НАБОР ЗАДАНИЙ:
1 > Как называется повесть, которую рассказчик в отрывке о педсовете написал по мотивам этого события?
2 > Напишите продолжение отрывка о педсовете, начав сразу после последнего приведенного предложения.

СТРАНИЦА:
- - -

Вадим Белоцерковский - ПУТЕШЕСТВИЕ В БУДУЩЕЕ И ОБРАТНО
Педсовет, на котором разбиралось мое «дело», потряс меня до глубины души. Потом, когда я стал заниматься беллетристикой и написал повесть по мотивам этого события, я назвал ее «Половина жизни». Такое ощущение было у меня после педсовета, будто разрубил он мою жизнь на две части.
Никогда не забуду атмосферы, которая встретила меня в учительской: директриса с дергающимся плечом, напряженные, мрачные лица учителей, люди не смотрят друг на друга, а на меня украдкой кидают такие взгляды — смесь страха и любопытства, какими смотрят, наверное, на приговоренных к смерти. Эти взгляды — моих коллег! — были страшнее всего.
На педсовет явилась и представительница министерства, что было для меня очень плохим знаком.
Директриса в своем докладе, который она читала по заготовленному тексту, возвела гору немыслимых обвинений. Не даю ученикам твердых знаний, а потом шпионю за ними на экзаменах, грубо отбираю шпаргалки, грубо задаю вопросы, нервирую, терроризирую, не уважаю «советских тружеников», «смотрю на них, как на какую-то низшую расу»....

- - -

ИСХОДНЫЕ ДАННЫЕ:
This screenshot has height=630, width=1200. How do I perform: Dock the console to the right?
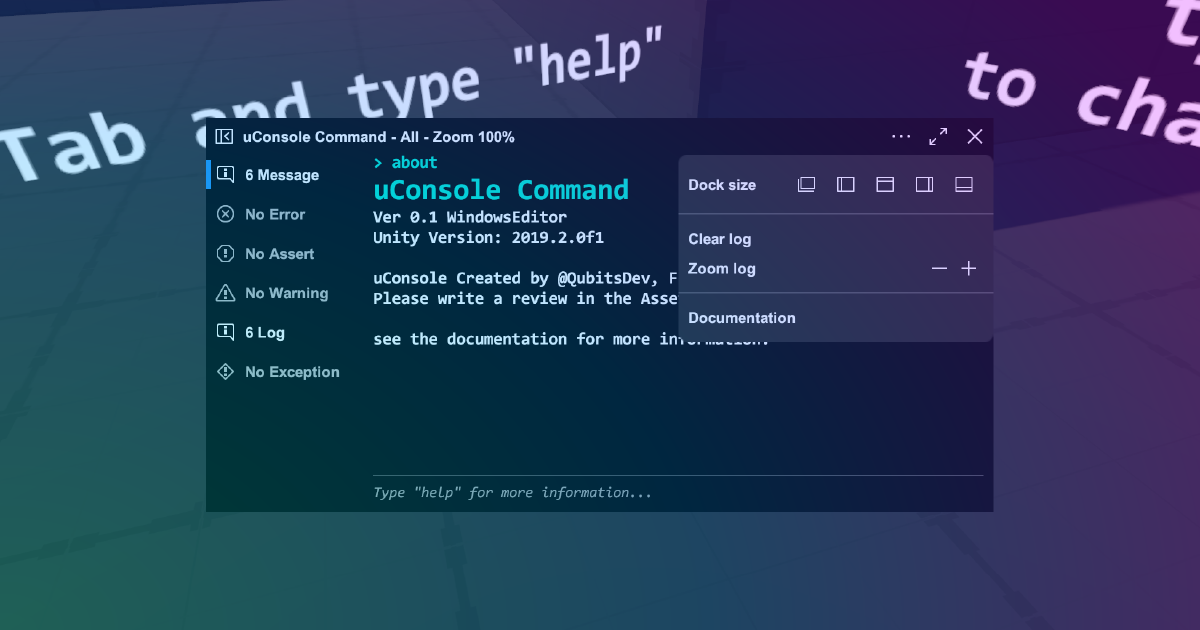tap(924, 184)
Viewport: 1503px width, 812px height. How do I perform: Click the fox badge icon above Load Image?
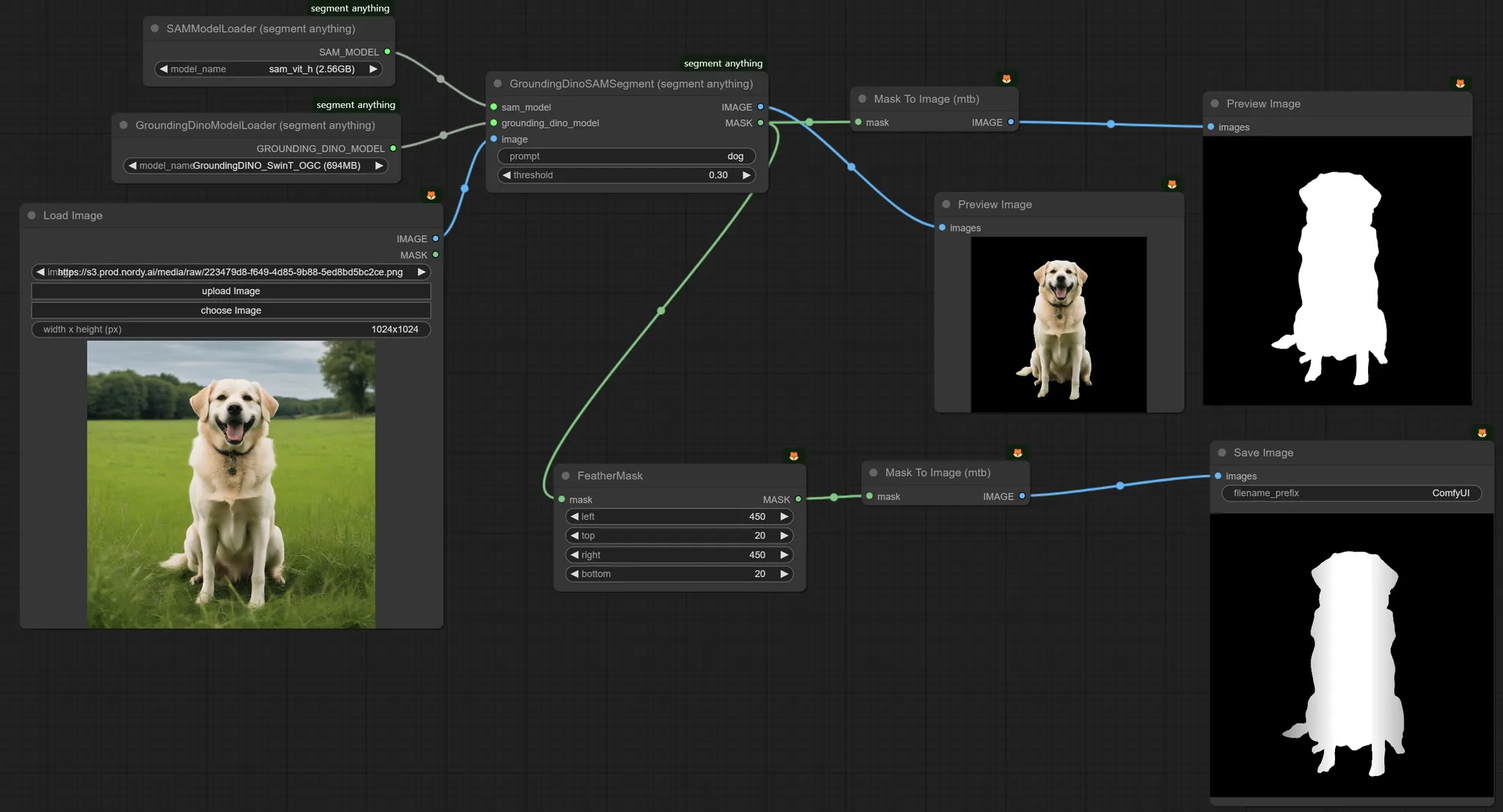432,195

- - -

РЕЗУЛЬТАТЫ УПРАЖНЕНИЯ:
1 > «Половина жизни».

2 >
— Мы вам этого в советской школе не позволим! — патетически восклицала Черкасова, потрясая красным, испачканным чернилами кулачком. Орден Ленина колыхался на ее обширной груди, отвислые, бульдожьи щеки горели малиновыми пятнами, на шее клубился пышный розовый шарф — по торжественному случаю!
Черкасова обвинила меня даже в том, что я вообще выдумал про угрозу Воронцова. Когда же я назвал имена находившихся тогда рядом учеников, она с торжеством зачитала показания одного из них, где говорилось, что он не слышал никаких угроз со стороны Воронцова. Не обошлась она и без иезуитской советской самокритики: «На нас тоже лежит доля ответственности за то, что Белоцерковский мог так вызывающе себя вести. Это для нас сигнал, что мы ослабили воспитательную работу в коллективе!». Сказала она тогда и о том, что «сразу поняла, что Белоцерковский — чуждый человек в советской школе!». И добавила, что хочет навести справки, какая репутация сложилась у меня в МГУ! (Плохая, конечно. Я заработал там по комсомольской линии строгий выговор с предупреждением и с занесением в личное дело «за пренебрежение общественными поручениями и пропуск лекций по марксизму-ленинизму».)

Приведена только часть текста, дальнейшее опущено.